Two terms compare equal iff their `(term_type, lexical, datatype,
language)` quadruple matches exactly — that's RDF `sameTerm`
semantics, which is also what SPARQL's `=` reduces to for IRIs and
blank nodes, and matches `=` for strings of the same datatype.
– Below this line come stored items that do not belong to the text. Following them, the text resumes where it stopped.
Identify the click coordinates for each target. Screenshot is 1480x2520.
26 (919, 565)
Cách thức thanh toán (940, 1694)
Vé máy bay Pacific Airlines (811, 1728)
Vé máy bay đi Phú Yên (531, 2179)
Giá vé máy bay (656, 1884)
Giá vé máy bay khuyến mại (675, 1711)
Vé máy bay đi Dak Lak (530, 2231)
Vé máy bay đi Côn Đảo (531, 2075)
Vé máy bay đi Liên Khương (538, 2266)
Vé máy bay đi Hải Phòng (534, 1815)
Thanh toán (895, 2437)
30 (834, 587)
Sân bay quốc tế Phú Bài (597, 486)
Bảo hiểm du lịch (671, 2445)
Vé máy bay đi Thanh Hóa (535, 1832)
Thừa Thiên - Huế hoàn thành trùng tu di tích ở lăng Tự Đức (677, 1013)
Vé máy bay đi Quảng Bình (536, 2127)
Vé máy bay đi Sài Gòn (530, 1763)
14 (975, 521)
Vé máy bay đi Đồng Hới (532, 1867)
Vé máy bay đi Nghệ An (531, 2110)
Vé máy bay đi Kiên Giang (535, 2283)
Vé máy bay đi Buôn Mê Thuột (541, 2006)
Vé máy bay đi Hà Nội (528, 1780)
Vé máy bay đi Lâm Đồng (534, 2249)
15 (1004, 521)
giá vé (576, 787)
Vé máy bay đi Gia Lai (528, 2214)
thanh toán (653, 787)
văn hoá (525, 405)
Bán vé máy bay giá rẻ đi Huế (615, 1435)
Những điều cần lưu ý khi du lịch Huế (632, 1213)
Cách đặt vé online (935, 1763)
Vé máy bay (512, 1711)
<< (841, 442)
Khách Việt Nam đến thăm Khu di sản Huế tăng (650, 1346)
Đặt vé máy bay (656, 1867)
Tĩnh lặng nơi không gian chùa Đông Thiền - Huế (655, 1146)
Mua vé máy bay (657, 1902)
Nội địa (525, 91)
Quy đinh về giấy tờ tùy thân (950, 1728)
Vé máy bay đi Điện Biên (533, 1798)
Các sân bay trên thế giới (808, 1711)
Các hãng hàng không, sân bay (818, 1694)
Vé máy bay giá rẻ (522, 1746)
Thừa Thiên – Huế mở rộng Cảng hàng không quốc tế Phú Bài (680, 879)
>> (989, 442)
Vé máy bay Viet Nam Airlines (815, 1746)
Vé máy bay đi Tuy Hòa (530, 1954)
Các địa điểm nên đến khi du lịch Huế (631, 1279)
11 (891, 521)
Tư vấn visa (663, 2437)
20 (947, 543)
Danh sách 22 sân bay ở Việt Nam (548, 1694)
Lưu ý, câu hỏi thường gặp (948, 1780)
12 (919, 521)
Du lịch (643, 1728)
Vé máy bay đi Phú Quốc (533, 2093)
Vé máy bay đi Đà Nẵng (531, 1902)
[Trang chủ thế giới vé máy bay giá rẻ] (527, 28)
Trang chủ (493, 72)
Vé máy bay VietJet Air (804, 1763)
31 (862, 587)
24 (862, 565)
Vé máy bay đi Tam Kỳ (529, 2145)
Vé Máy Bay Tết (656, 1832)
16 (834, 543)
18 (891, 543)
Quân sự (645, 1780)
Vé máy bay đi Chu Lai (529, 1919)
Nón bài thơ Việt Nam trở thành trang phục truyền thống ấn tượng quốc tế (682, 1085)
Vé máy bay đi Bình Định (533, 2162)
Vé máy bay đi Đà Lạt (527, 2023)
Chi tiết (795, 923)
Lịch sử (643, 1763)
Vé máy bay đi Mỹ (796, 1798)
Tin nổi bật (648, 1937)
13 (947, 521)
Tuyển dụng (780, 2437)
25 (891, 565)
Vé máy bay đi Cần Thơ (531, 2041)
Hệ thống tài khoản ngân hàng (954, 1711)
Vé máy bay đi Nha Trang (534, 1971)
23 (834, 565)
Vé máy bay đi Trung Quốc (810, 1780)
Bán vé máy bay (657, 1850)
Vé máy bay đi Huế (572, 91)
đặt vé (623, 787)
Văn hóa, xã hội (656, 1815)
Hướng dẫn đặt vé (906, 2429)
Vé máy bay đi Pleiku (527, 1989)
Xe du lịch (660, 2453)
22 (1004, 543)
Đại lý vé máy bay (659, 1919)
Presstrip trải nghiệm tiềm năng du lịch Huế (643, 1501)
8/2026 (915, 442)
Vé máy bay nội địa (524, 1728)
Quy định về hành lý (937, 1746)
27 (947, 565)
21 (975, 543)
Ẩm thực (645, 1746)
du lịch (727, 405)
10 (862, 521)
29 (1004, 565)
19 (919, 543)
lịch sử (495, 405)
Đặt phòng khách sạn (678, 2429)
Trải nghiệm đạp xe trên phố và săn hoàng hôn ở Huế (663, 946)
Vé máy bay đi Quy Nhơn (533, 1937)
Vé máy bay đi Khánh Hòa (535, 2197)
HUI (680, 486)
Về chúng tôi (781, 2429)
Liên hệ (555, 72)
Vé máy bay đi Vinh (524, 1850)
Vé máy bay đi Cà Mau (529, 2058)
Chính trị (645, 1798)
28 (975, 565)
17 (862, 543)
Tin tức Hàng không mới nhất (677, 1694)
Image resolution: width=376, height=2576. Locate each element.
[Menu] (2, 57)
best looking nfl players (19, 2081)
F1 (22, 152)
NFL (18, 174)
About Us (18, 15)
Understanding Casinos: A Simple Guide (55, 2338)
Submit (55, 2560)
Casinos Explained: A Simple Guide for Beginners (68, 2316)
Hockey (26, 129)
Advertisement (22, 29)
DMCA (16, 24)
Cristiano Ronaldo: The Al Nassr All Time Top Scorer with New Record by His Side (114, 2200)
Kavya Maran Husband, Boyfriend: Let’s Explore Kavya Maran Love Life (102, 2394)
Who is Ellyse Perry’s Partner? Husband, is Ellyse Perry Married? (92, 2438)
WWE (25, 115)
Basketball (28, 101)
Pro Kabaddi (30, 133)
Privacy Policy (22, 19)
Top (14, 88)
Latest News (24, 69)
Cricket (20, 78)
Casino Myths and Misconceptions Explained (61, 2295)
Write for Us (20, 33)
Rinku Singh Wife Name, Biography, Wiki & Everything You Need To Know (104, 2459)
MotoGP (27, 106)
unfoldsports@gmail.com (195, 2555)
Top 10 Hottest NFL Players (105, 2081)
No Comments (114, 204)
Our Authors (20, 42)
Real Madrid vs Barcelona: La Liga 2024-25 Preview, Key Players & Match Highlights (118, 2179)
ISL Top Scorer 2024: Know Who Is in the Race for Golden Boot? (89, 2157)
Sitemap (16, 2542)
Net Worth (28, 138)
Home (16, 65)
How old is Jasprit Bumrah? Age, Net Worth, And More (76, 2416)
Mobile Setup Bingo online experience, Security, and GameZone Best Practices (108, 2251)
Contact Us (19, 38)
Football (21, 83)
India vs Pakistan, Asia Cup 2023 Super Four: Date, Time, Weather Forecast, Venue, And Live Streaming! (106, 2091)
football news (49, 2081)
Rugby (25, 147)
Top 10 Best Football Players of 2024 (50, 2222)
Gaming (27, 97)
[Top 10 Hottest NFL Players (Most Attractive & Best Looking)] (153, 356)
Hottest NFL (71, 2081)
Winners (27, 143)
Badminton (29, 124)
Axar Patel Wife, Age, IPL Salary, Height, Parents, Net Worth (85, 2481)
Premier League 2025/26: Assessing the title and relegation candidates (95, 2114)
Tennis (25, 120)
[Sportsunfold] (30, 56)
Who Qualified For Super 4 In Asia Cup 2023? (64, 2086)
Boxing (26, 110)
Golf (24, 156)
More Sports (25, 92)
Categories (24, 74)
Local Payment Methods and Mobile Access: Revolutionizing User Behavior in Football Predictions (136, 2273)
The XSD-value-equality cases (`"1"^^xsd:integer = "01"^^xsd:integer`,
`"a" = "a"^^xsd:string`) currently compare as *not equal* because
the lexical forms differ — a single-term-equality is by dict-id,
which preserves datatype + language. Use the numeric ordering
operators (`<`/`>`/`<=`/`>=`) for value-aware numeric comparison
on `xsd:numeric` literals.
#### `BOUND` in a BGP context
`BOUND(?v)` is trivially `TRUE` for any variable `?v` that's used in
the mandatory BGP (every mandatory BGP variable is bound on every
result row) and `FALSE` for any variable that isn't. It earns its
keep against `OPTIONAL`-introduced variables — `BOUND(?v)` translates
to `qN.col IS NOT NULL`, which correctly returns FALSE for OPTIONAL
vars that didn't match (see the OPTIONAL section below).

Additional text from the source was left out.